» **Instructions for the task**
Copy out all of the data below with no alterations.

Items from a dataset

Start of Block

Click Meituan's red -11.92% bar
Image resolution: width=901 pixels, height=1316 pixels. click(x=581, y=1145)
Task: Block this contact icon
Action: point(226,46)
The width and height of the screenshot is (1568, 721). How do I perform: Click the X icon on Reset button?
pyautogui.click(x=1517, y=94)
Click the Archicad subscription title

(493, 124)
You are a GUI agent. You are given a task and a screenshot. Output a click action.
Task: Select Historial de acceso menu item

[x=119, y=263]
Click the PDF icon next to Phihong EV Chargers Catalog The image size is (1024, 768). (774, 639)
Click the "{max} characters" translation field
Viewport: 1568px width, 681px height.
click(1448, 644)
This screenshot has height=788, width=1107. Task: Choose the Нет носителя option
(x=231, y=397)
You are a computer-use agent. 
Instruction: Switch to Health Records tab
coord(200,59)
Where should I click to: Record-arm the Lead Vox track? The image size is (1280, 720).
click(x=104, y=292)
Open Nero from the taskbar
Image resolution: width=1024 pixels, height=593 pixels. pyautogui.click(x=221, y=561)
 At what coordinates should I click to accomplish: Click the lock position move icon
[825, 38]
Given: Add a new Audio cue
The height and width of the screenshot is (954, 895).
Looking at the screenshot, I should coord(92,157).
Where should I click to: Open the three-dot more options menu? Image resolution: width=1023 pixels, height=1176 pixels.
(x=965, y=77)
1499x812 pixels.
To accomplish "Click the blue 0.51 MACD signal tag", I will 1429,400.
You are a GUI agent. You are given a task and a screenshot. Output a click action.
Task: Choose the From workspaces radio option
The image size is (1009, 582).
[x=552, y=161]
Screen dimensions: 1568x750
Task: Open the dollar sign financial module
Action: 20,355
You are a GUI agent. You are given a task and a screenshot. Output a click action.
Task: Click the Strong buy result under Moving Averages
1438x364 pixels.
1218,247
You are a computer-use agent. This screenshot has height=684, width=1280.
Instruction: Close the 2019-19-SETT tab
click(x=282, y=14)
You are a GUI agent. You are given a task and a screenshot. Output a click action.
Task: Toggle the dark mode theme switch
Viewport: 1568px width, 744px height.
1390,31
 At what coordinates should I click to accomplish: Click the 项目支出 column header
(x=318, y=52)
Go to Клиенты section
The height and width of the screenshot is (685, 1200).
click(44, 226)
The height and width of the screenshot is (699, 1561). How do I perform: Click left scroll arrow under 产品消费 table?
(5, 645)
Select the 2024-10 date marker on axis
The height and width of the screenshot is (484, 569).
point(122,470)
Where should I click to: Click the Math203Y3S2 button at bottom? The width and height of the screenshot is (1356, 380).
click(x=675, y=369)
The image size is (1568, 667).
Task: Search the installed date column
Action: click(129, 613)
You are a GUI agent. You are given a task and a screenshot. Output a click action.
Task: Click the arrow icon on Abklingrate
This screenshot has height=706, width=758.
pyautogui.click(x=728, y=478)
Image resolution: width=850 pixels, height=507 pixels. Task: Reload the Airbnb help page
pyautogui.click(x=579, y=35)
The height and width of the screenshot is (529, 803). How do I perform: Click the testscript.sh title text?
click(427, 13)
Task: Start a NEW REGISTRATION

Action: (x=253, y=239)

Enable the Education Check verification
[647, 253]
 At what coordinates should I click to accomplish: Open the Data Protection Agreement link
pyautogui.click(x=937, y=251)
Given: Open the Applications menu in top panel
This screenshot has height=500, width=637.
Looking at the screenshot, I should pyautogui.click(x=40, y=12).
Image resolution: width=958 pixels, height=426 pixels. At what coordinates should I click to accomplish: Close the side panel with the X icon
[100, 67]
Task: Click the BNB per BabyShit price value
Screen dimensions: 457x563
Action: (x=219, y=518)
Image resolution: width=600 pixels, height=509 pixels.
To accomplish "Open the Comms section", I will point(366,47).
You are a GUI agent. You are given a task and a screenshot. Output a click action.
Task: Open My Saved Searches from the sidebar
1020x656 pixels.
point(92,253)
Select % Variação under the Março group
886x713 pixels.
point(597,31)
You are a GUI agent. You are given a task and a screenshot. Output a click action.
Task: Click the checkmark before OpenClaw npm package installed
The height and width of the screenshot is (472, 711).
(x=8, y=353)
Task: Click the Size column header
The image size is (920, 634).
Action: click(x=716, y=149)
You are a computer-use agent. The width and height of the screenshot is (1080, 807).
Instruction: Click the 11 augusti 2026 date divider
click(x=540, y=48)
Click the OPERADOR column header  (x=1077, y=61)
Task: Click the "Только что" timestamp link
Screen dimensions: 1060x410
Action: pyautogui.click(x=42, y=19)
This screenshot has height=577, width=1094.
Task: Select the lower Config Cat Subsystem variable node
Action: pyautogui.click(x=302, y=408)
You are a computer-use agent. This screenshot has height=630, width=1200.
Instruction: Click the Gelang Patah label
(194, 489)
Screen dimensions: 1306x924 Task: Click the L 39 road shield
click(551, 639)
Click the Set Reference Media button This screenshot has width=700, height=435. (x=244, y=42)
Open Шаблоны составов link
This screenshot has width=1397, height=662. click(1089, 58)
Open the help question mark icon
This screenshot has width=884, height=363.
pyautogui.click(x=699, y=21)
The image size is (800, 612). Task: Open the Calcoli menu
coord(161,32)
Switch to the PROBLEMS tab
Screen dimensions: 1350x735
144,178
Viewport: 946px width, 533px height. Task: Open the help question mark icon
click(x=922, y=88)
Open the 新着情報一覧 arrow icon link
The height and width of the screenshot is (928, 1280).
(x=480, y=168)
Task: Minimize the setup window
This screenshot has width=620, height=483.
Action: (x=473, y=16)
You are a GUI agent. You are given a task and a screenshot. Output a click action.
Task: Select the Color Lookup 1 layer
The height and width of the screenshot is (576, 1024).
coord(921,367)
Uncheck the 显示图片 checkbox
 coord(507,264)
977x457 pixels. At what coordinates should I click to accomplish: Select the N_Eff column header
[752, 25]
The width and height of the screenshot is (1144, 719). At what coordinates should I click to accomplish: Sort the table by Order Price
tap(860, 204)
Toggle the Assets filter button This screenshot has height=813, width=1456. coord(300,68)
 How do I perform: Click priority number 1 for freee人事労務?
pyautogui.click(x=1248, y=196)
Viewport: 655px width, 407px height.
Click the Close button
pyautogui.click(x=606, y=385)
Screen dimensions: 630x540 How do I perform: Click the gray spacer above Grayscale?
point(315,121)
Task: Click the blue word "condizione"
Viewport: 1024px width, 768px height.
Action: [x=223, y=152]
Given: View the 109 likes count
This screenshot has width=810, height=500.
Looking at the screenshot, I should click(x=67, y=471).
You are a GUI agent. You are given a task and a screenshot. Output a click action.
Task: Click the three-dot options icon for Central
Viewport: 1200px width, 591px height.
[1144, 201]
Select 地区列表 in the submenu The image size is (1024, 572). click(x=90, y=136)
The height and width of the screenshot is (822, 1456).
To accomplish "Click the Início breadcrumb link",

End of Block

» **Answer to the exercise**
Click Meituan's red -11.92% bar
Image resolution: width=901 pixels, height=1316 pixels. click(x=581, y=1145)
Task: Block this contact icon
Action: point(226,46)
The width and height of the screenshot is (1568, 721). How do I perform: Click the X icon on Reset button?
pyautogui.click(x=1517, y=94)
Click the Archicad subscription title

(493, 124)
You are a GUI agent. You are given a task and a screenshot. Output a click action.
Task: Select Historial de acceso menu item

[x=119, y=263]
Click the PDF icon next to Phihong EV Chargers Catalog The image size is (1024, 768). (774, 639)
Click the "{max} characters" translation field
Viewport: 1568px width, 681px height.
click(1448, 644)
This screenshot has height=788, width=1107. Task: Choose the Нет носителя option
(x=231, y=397)
You are a computer-use agent. 
Instruction: Switch to Health Records tab
coord(200,59)
Where should I click to: Record-arm the Lead Vox track? The image size is (1280, 720).
click(x=104, y=292)
Open Nero from the taskbar
Image resolution: width=1024 pixels, height=593 pixels. pyautogui.click(x=221, y=561)
 At what coordinates should I click to accomplish: Click the lock position move icon
[825, 38]
Given: Add a new Audio cue
The height and width of the screenshot is (954, 895).
Looking at the screenshot, I should coord(92,157).
Where should I click to: Open the three-dot more options menu? Image resolution: width=1023 pixels, height=1176 pixels.
(x=965, y=77)
1499x812 pixels.
To accomplish "Click the blue 0.51 MACD signal tag", I will 1429,400.
You are a GUI agent. You are given a task and a screenshot. Output a click action.
Task: Choose the From workspaces radio option
The image size is (1009, 582).
[x=552, y=161]
Screen dimensions: 1568x750
Task: Open the dollar sign financial module
Action: 20,355
You are a GUI agent. You are given a task and a screenshot. Output a click action.
Task: Click the Strong buy result under Moving Averages
1438x364 pixels.
1218,247
You are a computer-use agent. This screenshot has height=684, width=1280.
Instruction: Close the 2019-19-SETT tab
click(x=282, y=14)
You are a GUI agent. You are given a task and a screenshot. Output a click action.
Task: Toggle the dark mode theme switch
Viewport: 1568px width, 744px height.
1390,31
 At what coordinates should I click to accomplish: Click the 项目支出 column header
(x=318, y=52)
Go to Клиенты section
The height and width of the screenshot is (685, 1200).
click(44, 226)
The height and width of the screenshot is (699, 1561). How do I perform: Click left scroll arrow under 产品消费 table?
(5, 645)
Select the 2024-10 date marker on axis
The height and width of the screenshot is (484, 569).
point(122,470)
Where should I click to: Click the Math203Y3S2 button at bottom? The width and height of the screenshot is (1356, 380).
click(x=675, y=369)
The image size is (1568, 667).
Task: Search the installed date column
Action: click(129, 613)
You are a GUI agent. You are given a task and a screenshot. Output a click action.
Task: Click the arrow icon on Abklingrate
This screenshot has height=706, width=758.
pyautogui.click(x=728, y=478)
Image resolution: width=850 pixels, height=507 pixels. Task: Reload the Airbnb help page
pyautogui.click(x=579, y=35)
The height and width of the screenshot is (529, 803). How do I perform: Click the testscript.sh title text?
click(427, 13)
Task: Start a NEW REGISTRATION

Action: (x=253, y=239)

Enable the Education Check verification
[647, 253]
 At what coordinates should I click to accomplish: Open the Data Protection Agreement link
pyautogui.click(x=937, y=251)
Given: Open the Applications menu in top panel
This screenshot has height=500, width=637.
Looking at the screenshot, I should pyautogui.click(x=40, y=12).
Image resolution: width=958 pixels, height=426 pixels. At what coordinates should I click to accomplish: Close the side panel with the X icon
[100, 67]
Task: Click the BNB per BabyShit price value
Screen dimensions: 457x563
Action: (x=219, y=518)
Image resolution: width=600 pixels, height=509 pixels.
To accomplish "Open the Comms section", I will point(366,47).
You are a GUI agent. You are given a task and a screenshot. Output a click action.
Task: Open My Saved Searches from the sidebar
1020x656 pixels.
point(92,253)
Select % Variação under the Março group
886x713 pixels.
point(597,31)
You are a GUI agent. You are given a task and a screenshot. Output a click action.
Task: Click the checkmark before OpenClaw npm package installed
The height and width of the screenshot is (472, 711).
(x=8, y=353)
Task: Click the Size column header
The image size is (920, 634).
Action: click(x=716, y=149)
You are a computer-use agent. The width and height of the screenshot is (1080, 807).
Instruction: Click the 11 augusti 2026 date divider
click(x=540, y=48)
Click the OPERADOR column header  (x=1077, y=61)
Task: Click the "Только что" timestamp link
Screen dimensions: 1060x410
Action: pyautogui.click(x=42, y=19)
This screenshot has height=577, width=1094.
Task: Select the lower Config Cat Subsystem variable node
Action: pyautogui.click(x=302, y=408)
You are a computer-use agent. This screenshot has height=630, width=1200.
Instruction: Click the Gelang Patah label
(194, 489)
Screen dimensions: 1306x924 Task: Click the L 39 road shield
click(551, 639)
Click the Set Reference Media button This screenshot has width=700, height=435. (x=244, y=42)
Open Шаблоны составов link
This screenshot has width=1397, height=662. click(1089, 58)
Open the help question mark icon
This screenshot has width=884, height=363.
pyautogui.click(x=699, y=21)
The image size is (800, 612). Task: Open the Calcoli menu
coord(161,32)
Switch to the PROBLEMS tab
Screen dimensions: 1350x735
144,178
Viewport: 946px width, 533px height. Task: Open the help question mark icon
click(x=922, y=88)
Open the 新着情報一覧 arrow icon link
The height and width of the screenshot is (928, 1280).
(x=480, y=168)
Task: Minimize the setup window
This screenshot has width=620, height=483.
Action: (x=473, y=16)
You are a GUI agent. You are given a task and a screenshot. Output a click action.
Task: Select the Color Lookup 1 layer
The height and width of the screenshot is (576, 1024).
coord(921,367)
Uncheck the 显示图片 checkbox
 coord(507,264)
977x457 pixels. At what coordinates should I click to accomplish: Select the N_Eff column header
[752, 25]
The width and height of the screenshot is (1144, 719). At what coordinates should I click to accomplish: Sort the table by Order Price
tap(860, 204)
Toggle the Assets filter button This screenshot has height=813, width=1456. coord(300,68)
 How do I perform: Click priority number 1 for freee人事労務?
pyautogui.click(x=1248, y=196)
Viewport: 655px width, 407px height.
Click the Close button
pyautogui.click(x=606, y=385)
Screen dimensions: 630x540 How do I perform: Click the gray spacer above Grayscale?
point(315,121)
Task: Click the blue word "condizione"
Viewport: 1024px width, 768px height.
Action: [x=223, y=152]
Given: View the 109 likes count
This screenshot has width=810, height=500.
Looking at the screenshot, I should click(x=67, y=471).
You are a GUI agent. You are given a task and a screenshot. Output a click action.
Task: Click the three-dot options icon for Central
Viewport: 1200px width, 591px height.
[1144, 201]
Select 地区列表 in the submenu The image size is (1024, 572). click(x=90, y=136)
The height and width of the screenshot is (822, 1456).
To accomplish "Click the Início breadcrumb link",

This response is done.